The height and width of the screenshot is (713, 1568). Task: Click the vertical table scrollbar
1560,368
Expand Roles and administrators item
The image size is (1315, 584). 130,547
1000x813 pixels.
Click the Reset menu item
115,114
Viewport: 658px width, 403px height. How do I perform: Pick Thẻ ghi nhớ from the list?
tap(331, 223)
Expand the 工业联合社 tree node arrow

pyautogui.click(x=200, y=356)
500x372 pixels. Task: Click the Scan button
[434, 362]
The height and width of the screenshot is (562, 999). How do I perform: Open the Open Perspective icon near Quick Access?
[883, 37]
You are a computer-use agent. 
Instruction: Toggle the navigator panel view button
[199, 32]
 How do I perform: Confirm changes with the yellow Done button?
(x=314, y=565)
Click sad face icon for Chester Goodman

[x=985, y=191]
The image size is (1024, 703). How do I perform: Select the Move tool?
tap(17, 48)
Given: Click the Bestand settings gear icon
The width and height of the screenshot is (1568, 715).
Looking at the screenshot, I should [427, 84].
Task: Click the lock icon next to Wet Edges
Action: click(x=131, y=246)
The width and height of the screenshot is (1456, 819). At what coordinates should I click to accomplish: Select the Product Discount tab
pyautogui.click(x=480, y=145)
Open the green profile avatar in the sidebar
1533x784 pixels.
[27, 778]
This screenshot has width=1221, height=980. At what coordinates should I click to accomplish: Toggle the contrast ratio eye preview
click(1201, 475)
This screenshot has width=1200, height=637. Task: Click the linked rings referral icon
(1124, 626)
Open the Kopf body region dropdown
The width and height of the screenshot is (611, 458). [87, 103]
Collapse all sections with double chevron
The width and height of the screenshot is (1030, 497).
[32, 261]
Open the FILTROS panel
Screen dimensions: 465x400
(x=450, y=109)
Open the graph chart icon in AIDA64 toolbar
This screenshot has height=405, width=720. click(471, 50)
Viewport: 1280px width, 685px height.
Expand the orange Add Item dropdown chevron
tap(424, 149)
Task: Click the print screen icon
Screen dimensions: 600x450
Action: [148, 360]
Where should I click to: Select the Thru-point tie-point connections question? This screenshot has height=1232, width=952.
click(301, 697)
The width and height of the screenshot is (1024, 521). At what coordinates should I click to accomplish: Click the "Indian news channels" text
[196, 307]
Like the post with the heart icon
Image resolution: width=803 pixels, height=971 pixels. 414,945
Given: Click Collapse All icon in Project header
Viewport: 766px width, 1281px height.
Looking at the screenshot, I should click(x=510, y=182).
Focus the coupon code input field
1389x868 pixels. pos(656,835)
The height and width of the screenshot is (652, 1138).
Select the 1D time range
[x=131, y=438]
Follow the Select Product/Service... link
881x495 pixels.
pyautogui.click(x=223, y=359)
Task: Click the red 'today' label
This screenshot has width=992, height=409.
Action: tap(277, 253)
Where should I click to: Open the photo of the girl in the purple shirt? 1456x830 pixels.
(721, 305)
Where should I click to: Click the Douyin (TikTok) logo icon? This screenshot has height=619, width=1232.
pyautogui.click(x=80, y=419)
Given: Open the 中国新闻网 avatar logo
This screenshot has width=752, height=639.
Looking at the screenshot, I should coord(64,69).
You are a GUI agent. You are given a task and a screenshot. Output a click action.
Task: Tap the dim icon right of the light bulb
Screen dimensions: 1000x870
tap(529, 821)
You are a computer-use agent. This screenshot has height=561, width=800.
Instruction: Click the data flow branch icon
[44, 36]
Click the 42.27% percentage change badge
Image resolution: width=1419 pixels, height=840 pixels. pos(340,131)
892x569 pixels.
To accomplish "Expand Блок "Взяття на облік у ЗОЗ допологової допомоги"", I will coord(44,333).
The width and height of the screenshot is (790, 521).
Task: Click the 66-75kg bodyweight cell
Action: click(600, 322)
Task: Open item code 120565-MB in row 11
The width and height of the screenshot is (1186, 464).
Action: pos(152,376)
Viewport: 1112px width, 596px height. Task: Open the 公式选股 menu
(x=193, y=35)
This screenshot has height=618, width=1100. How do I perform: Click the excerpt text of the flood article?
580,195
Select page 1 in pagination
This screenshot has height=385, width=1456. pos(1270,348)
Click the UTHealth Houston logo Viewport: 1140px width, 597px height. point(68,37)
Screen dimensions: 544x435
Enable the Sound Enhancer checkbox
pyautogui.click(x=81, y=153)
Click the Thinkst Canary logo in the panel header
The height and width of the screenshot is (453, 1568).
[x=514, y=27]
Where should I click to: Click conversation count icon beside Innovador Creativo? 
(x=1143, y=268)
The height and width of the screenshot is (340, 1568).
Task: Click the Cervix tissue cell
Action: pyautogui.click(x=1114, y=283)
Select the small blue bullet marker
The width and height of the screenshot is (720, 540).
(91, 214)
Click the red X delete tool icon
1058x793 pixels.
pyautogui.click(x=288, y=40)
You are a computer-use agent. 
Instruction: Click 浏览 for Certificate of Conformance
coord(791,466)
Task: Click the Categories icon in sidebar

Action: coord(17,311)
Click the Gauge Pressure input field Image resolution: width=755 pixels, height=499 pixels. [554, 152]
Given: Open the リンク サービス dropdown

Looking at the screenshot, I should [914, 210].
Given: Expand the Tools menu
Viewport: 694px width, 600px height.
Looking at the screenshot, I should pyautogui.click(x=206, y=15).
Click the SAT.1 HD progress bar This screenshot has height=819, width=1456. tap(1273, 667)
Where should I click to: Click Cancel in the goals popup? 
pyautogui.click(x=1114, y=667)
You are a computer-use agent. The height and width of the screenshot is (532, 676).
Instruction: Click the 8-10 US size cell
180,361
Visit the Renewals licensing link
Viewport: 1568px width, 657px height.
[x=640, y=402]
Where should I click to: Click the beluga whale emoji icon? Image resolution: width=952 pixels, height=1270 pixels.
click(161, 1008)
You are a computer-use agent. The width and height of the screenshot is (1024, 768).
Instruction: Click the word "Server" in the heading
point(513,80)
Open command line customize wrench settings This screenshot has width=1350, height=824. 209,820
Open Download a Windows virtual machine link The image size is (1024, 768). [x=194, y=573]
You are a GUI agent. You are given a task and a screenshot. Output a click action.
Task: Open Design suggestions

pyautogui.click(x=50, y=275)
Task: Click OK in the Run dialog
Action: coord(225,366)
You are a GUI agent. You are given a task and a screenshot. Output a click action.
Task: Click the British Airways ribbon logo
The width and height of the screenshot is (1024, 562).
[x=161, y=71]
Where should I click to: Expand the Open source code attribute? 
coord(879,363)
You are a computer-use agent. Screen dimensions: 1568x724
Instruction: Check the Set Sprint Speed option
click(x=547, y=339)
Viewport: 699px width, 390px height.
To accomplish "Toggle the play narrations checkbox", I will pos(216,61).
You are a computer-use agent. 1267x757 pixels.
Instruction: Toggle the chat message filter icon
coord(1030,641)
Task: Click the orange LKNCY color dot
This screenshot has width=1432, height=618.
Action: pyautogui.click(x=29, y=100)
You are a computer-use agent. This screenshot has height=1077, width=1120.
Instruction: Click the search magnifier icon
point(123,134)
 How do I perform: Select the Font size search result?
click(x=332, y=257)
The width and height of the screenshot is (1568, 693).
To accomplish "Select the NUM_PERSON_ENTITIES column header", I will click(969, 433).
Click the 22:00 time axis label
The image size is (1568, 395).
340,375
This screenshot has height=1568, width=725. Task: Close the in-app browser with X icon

- - - - -

Could you transcribe all of the data exactly as it is given?

The height and width of the screenshot is (713, 1568). Task: Click the vertical table scrollbar
1560,368
Expand Roles and administrators item
The image size is (1315, 584). 130,547
1000x813 pixels.
Click the Reset menu item
115,114
Viewport: 658px width, 403px height. How do I perform: Pick Thẻ ghi nhớ from the list?
tap(331, 223)
Expand the 工业联合社 tree node arrow

pyautogui.click(x=200, y=356)
500x372 pixels. Task: Click the Scan button
[434, 362]
The height and width of the screenshot is (562, 999). How do I perform: Open the Open Perspective icon near Quick Access?
[883, 37]
You are a computer-use agent. 
Instruction: Toggle the navigator panel view button
[199, 32]
 How do I perform: Confirm changes with the yellow Done button?
(x=314, y=565)
Click sad face icon for Chester Goodman

[x=985, y=191]
The image size is (1024, 703). How do I perform: Select the Move tool?
tap(17, 48)
Given: Click the Bestand settings gear icon
The width and height of the screenshot is (1568, 715).
Looking at the screenshot, I should [427, 84].
Task: Click the lock icon next to Wet Edges
Action: click(x=131, y=246)
The width and height of the screenshot is (1456, 819). At what coordinates should I click to accomplish: Select the Product Discount tab
pyautogui.click(x=480, y=145)
Open the green profile avatar in the sidebar
1533x784 pixels.
[27, 778]
This screenshot has width=1221, height=980. At what coordinates should I click to accomplish: Toggle the contrast ratio eye preview
click(1201, 475)
This screenshot has width=1200, height=637. Task: Click the linked rings referral icon
(1124, 626)
Open the Kopf body region dropdown
The width and height of the screenshot is (611, 458). [87, 103]
Collapse all sections with double chevron
The width and height of the screenshot is (1030, 497).
[32, 261]
Open the FILTROS panel
Screen dimensions: 465x400
(x=450, y=109)
Open the graph chart icon in AIDA64 toolbar
This screenshot has height=405, width=720. click(471, 50)
Viewport: 1280px width, 685px height.
Expand the orange Add Item dropdown chevron
tap(424, 149)
Task: Click the print screen icon
Screen dimensions: 600x450
Action: [148, 360]
Where should I click to: Select the Thru-point tie-point connections question? This screenshot has height=1232, width=952.
click(301, 697)
The width and height of the screenshot is (1024, 521). At what coordinates should I click to accomplish: Click the "Indian news channels" text
[196, 307]
Like the post with the heart icon
Image resolution: width=803 pixels, height=971 pixels. 414,945
Given: Click Collapse All icon in Project header
Viewport: 766px width, 1281px height.
Looking at the screenshot, I should click(x=510, y=182).
Focus the coupon code input field
1389x868 pixels. pos(656,835)
The height and width of the screenshot is (652, 1138).
Select the 1D time range
[x=131, y=438]
Follow the Select Product/Service... link
881x495 pixels.
pyautogui.click(x=223, y=359)
Task: Click the red 'today' label
This screenshot has width=992, height=409.
Action: tap(277, 253)
Where should I click to: Open the photo of the girl in the purple shirt? 1456x830 pixels.
(721, 305)
Where should I click to: Click the Douyin (TikTok) logo icon? This screenshot has height=619, width=1232.
pyautogui.click(x=80, y=419)
Given: Open the 中国新闻网 avatar logo
This screenshot has width=752, height=639.
Looking at the screenshot, I should coord(64,69).
You are a GUI agent. You are given a task and a screenshot. Output a click action.
Task: Tap the dim icon right of the light bulb
Screen dimensions: 1000x870
tap(529, 821)
You are a computer-use agent. This screenshot has height=561, width=800.
Instruction: Click the data flow branch icon
[44, 36]
Click the 42.27% percentage change badge
Image resolution: width=1419 pixels, height=840 pixels. pos(340,131)
892x569 pixels.
To accomplish "Expand Блок "Взяття на облік у ЗОЗ допологової допомоги"", I will coord(44,333).
The width and height of the screenshot is (790, 521).
Task: Click the 66-75kg bodyweight cell
Action: click(600, 322)
Task: Open item code 120565-MB in row 11
The width and height of the screenshot is (1186, 464).
Action: pos(152,376)
Viewport: 1112px width, 596px height. Task: Open the 公式选股 menu
(x=193, y=35)
This screenshot has height=618, width=1100. How do I perform: Click the excerpt text of the flood article?
580,195
Select page 1 in pagination
This screenshot has height=385, width=1456. pos(1270,348)
Click the UTHealth Houston logo Viewport: 1140px width, 597px height. point(68,37)
Screen dimensions: 544x435
Enable the Sound Enhancer checkbox
pyautogui.click(x=81, y=153)
Click the Thinkst Canary logo in the panel header
The height and width of the screenshot is (453, 1568).
[x=514, y=27]
Where should I click to: Click conversation count icon beside Innovador Creativo? 
(x=1143, y=268)
The height and width of the screenshot is (340, 1568).
Task: Click the Cervix tissue cell
Action: pyautogui.click(x=1114, y=283)
Select the small blue bullet marker
The width and height of the screenshot is (720, 540).
(91, 214)
Click the red X delete tool icon
1058x793 pixels.
pyautogui.click(x=288, y=40)
You are a computer-use agent. 
Instruction: Click 浏览 for Certificate of Conformance
coord(791,466)
Task: Click the Categories icon in sidebar

Action: coord(17,311)
Click the Gauge Pressure input field Image resolution: width=755 pixels, height=499 pixels. [554, 152]
Given: Open the リンク サービス dropdown

Looking at the screenshot, I should [914, 210].
Given: Expand the Tools menu
Viewport: 694px width, 600px height.
Looking at the screenshot, I should pyautogui.click(x=206, y=15).
Click the SAT.1 HD progress bar This screenshot has height=819, width=1456. tap(1273, 667)
Where should I click to: Click Cancel in the goals popup? 
pyautogui.click(x=1114, y=667)
You are a computer-use agent. The height and width of the screenshot is (532, 676).
Instruction: Click the 8-10 US size cell
180,361
Visit the Renewals licensing link
Viewport: 1568px width, 657px height.
[x=640, y=402]
Where should I click to: Click the beluga whale emoji icon? Image resolution: width=952 pixels, height=1270 pixels.
click(161, 1008)
You are a computer-use agent. The width and height of the screenshot is (1024, 768).
Instruction: Click the word "Server" in the heading
point(513,80)
Open command line customize wrench settings This screenshot has width=1350, height=824. 209,820
Open Download a Windows virtual machine link The image size is (1024, 768). [x=194, y=573]
You are a GUI agent. You are given a task and a screenshot. Output a click action.
Task: Open Design suggestions

pyautogui.click(x=50, y=275)
Task: Click OK in the Run dialog
Action: coord(225,366)
You are a GUI agent. You are given a task and a screenshot. Output a click action.
Task: Click the British Airways ribbon logo
The width and height of the screenshot is (1024, 562).
[x=161, y=71]
Where should I click to: Expand the Open source code attribute? 
coord(879,363)
You are a computer-use agent. Screen dimensions: 1568x724
Instruction: Check the Set Sprint Speed option
click(x=547, y=339)
Viewport: 699px width, 390px height.
To accomplish "Toggle the play narrations checkbox", I will pos(216,61).
You are a computer-use agent. 1267x757 pixels.
Instruction: Toggle the chat message filter icon
coord(1030,641)
Task: Click the orange LKNCY color dot
This screenshot has width=1432, height=618.
Action: pyautogui.click(x=29, y=100)
You are a computer-use agent. This screenshot has height=1077, width=1120.
Instruction: Click the search magnifier icon
point(123,134)
 How do I perform: Select the Font size search result?
click(x=332, y=257)
The width and height of the screenshot is (1568, 693).
To accomplish "Select the NUM_PERSON_ENTITIES column header", I will click(969, 433).
Click the 22:00 time axis label
The image size is (1568, 395).
340,375
This screenshot has height=1568, width=725. Task: Close the in-app browser with X icon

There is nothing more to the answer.